Le pronom en refére à ses maîtresses en changeant la détermination en une.

« Elle interpella Frédéric pour savoir quelles jeunes personnes lui avaient plu. Il n'en avait remarqué aucune, et préférait, d'ailleurs, les femmes de trente ans. »

(Flaubert, Ed. sent. p.130)

Dans cette anaphore non coréférentielle du mot personnes par le pronom en, le déterminant singulier aucune ne se substitue au déterminant pluriel quelles.

Ces emplois non coréférentiels du pronom en sont très nombreux dans l'usage en français moderne où ce pronom bénéficie d'une très grande liberté par rapport aux autres pronoms personnels de la troisième personne. En effet, à partir du français classique, ces derniers ont commencé à connaître des emplois plus restreints.

Outre leur classification dans l'anaphore d'un nom, d'un adjectif ou d'un énoncé, les pronoms personnels sont aussi catégorisés dans leur aptitude à représenter soit un nom de personne ou de chose.

III. La représentation des personnes et des choses par le pronom personnel de la troisième personne :

Le pronom personnel il et ses variantes allomorphiques sont essentiellement employés pour représenter un nom de personne ou un animé. Cependant, ils sont aussi aptes à anaphoriser des noms de chose. En français moderne, on peut les classer en trois catégories suivant leur aptitude à reprendre ces noms de personne ou de chose.

» **EXTRAIT DES DONNÉES**
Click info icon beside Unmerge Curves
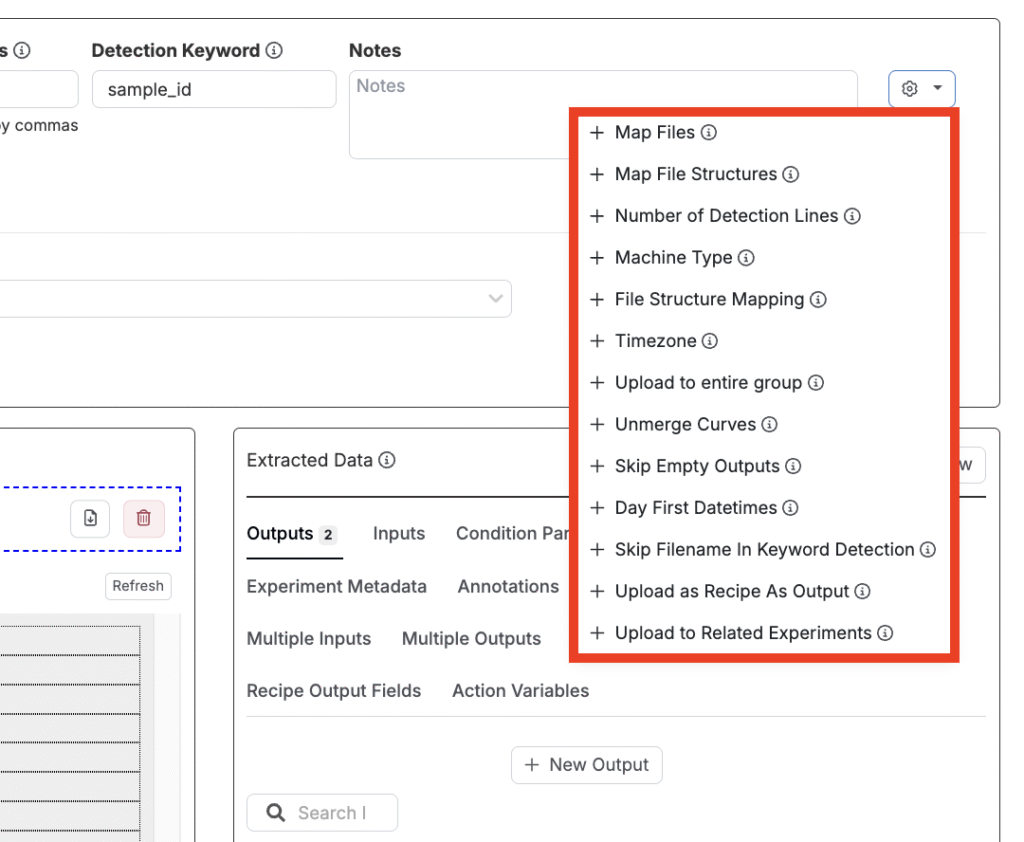1024x842 pixels. 769,425
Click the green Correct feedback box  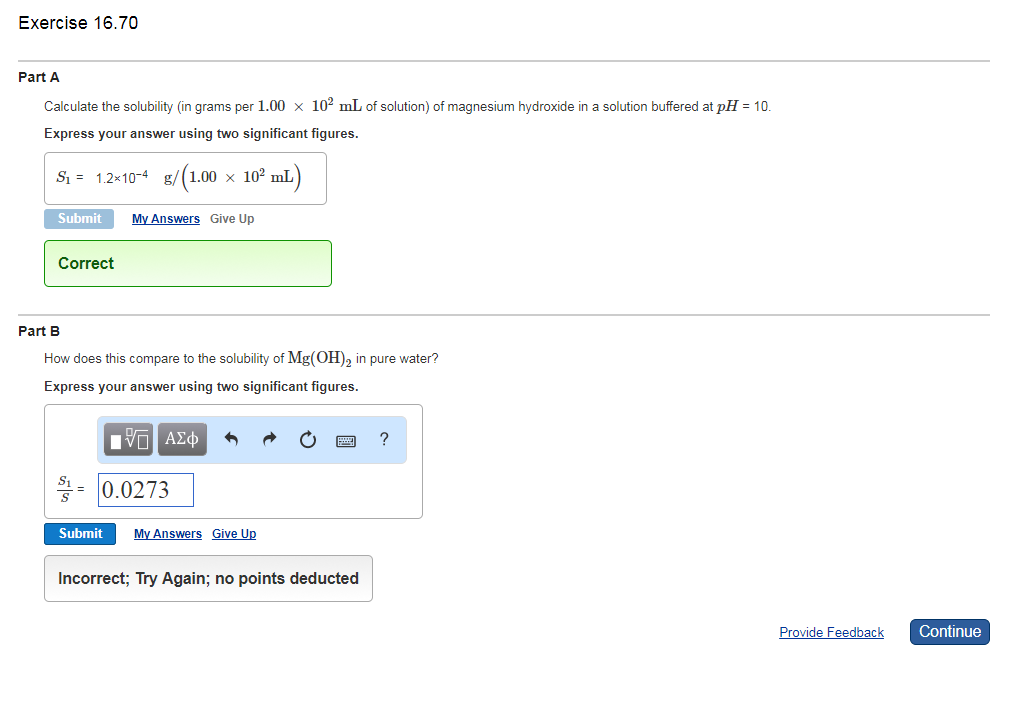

» **VOTRE CONSIGNE**
Pourriez-vous reprendre le texte sur les pronoms personnels après sa dernière phrase et en écrire la suite ? Ces lignes n'ont aucun lien avec le texte sur les pronoms personnels.

» **RÉSULTAT OBTENU**
* Les pronoms il(s), elle(s) ainsi que les compléments le, la, les, leur, se, soi et le pronom lui en position atone peuvent, selon leur emploi, représenter des humains ou des objets.

* Les pronoms accentués lui, elle et eux appuyés sur une préposition sont spécialisés dans la représentation humaine. Il en est de même lorsqu'ils sont en emploi emphatique. En ce sens, Brunot affirme, en parlant du pronom personnel elle, que selon Bouhours « au nominatif, elle convient aux personnes et aux choses, aux cas obliques, il n'en est pas de même, on dit pas d'un homme qui aime la philosophie : il s'attache à elle. »67 Cette restriction concerne également les pronoms lui et eux.

* La troisième catégorie que composent les pronoms en et y fait spécifiquement référence aux choses et aux animaux. Ils sont employés là où ces derniers ne peuvent être repris par le pronom lui, elle, eux précédés d'une préposition.

(67) Brunot (F.), Histoire de la langue française, T. IV, Paris, Armand Colin, 1966.p.880

« Mon coeur sur vos leçons veut régler sa conduite »

Et pour vous faire voir ma soeur, que j'en profite.

Clitandre, prenez soin d'appuyer votre amour... »

(Molière Fem. sav. v.171-3)

Le pronom en fait référence à vos leçons qui ne peut être repris par le pronom lui (de lui).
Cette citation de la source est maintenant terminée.